Qui est vraiment le pape François ? Poser la question, c’est avouer qu’il y a une énigme Bergoglio. Le personnage est d’évidence sympathique, en vertu de sa simplicité, de son caractère direct. Dans son Dictionnaire amoureux des Papes (Plon), qui sera en librairie dans les jours prochains, mon excellent collègue Bernard Lecomte note que le pape François « a une façon très personnelle de poser les questions, de provoquer le débat, de proposer des solutions. Ce pasteur formé chez les jésuites est parfois déconcertant, maladroit ou provocateur. Mais, par petites touches, il aura contribué à changer l’image de la papauté aux yeux du reste du monde, et notamment auprès des médias. » Cela me paraît incontestable, mais en même temps, j’ai envie d’ajouter : attention ! Ce Pape sympathique n’est pas forcément consensuel, il provoque des oppositions parfois frontales.
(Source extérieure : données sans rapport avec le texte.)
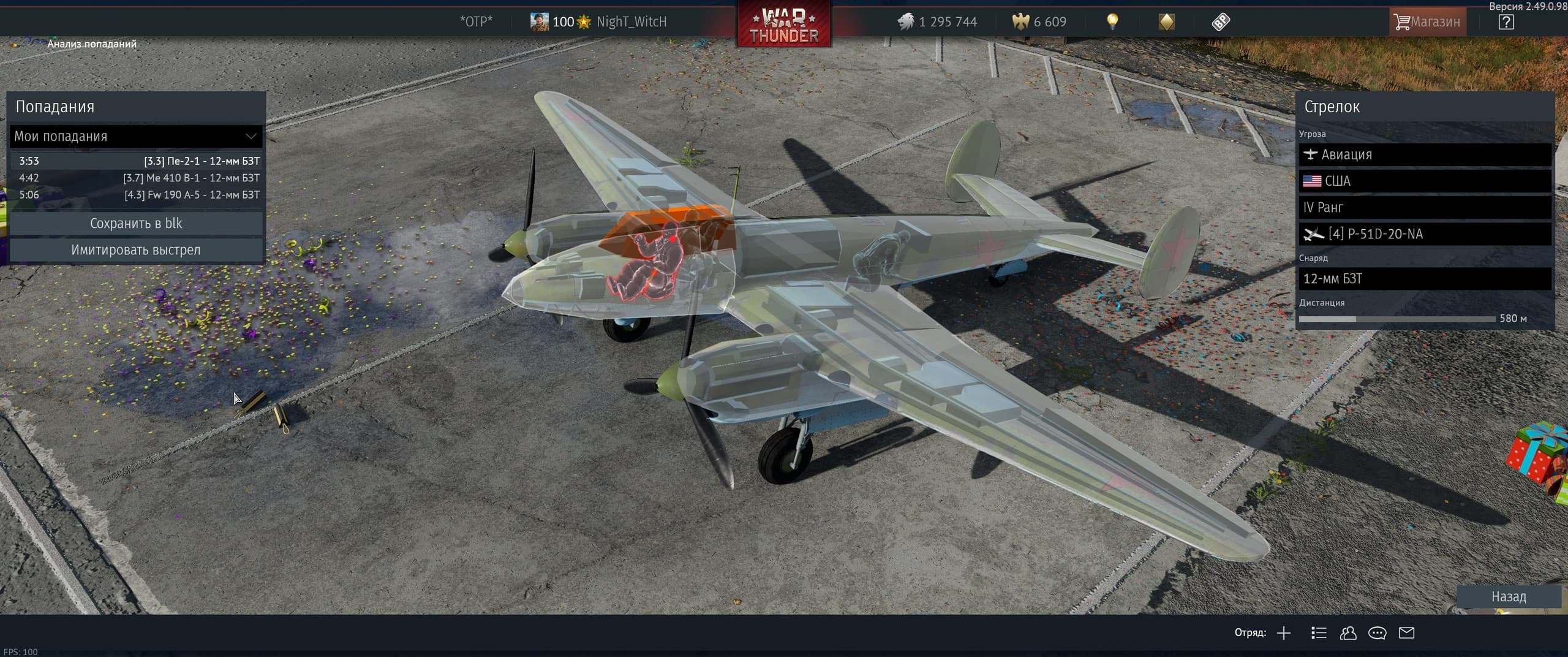1568x657 pixels.
Task: Open NighT_WitcH player profile
Action: [x=631, y=22]
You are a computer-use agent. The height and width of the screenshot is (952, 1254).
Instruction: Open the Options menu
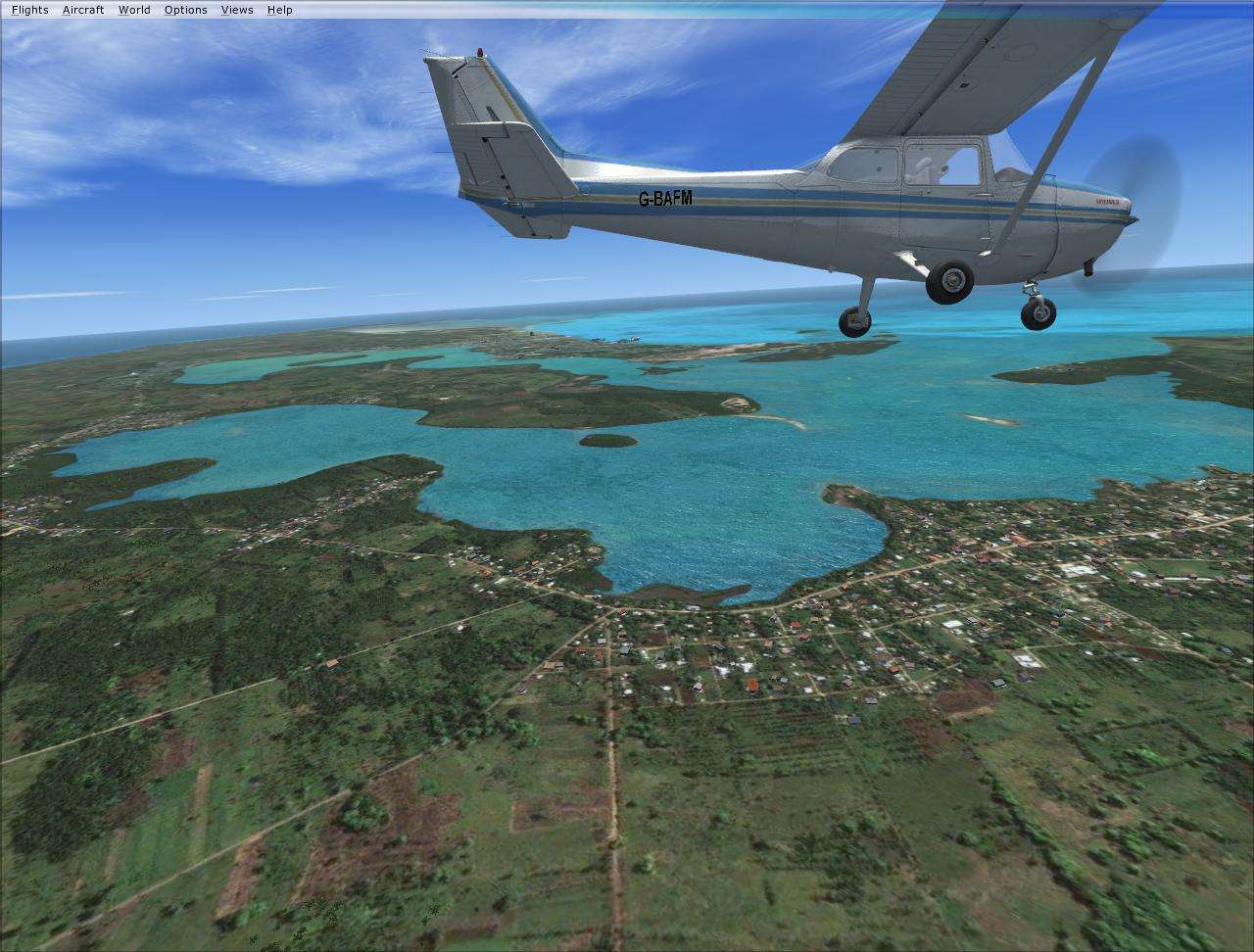184,10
Exemple : l’opinion catholique, favorable aux options libérales en économie, n’a pas du tout apprécié l’encyclique sur l’écologie. Il y a quelques jours seulement, dans l’avion qui le ramenait du Mexique, le Pape a eu des mots très durs à l’égard des politiques qui construisent des murs et non des ponts entre les peuples. D’où une grosse polémique qui a rebondi en France.
Les médias lui ont accolé très vite le qualificatif de progressiste, mais le mot est piégé, il se rattache à tout un contexte culturel ancien, et s’il signifie quelque chose, il faudrait le définir à frais nouveaux. J’ai même entendu parler d’un pape « libéral ». Le terme est foncièrement ambigu, mais il me paraît impropre. S’il fallait à toutes fins trouver une catégorie pour classer le Pape, j’affirmerais volontiers qu’il fait partie des intransigeants. Intransigeant tel que le cher Émile Poulat le concevait pour la culture catholique issue du XIXe siècle, et qui implique des déclinaisons très différentes. Avec un point commun cependant, l’intransigeance de la foi, le refus de céder aux accommodements idéologiques faciles.
À diverses reprises, François a montré sa familiarité avec notre compatriote Léon Bloy. Un fameux intransigeant, que sa franchise amènerait aujourd’hui, tous les jours, au tribunal pour propos très politiquement incorrects. Mais il y a plus encore. Le jésuite Bergoglio est un fervent disciple de saint Ignace de Loyola, dont la spiritualité l’habite jusqu’à la moelle. Attention de ne pas céder aux apparences. Ce serait la meilleure façon de ne rien comprendre à l’énigme du pape François.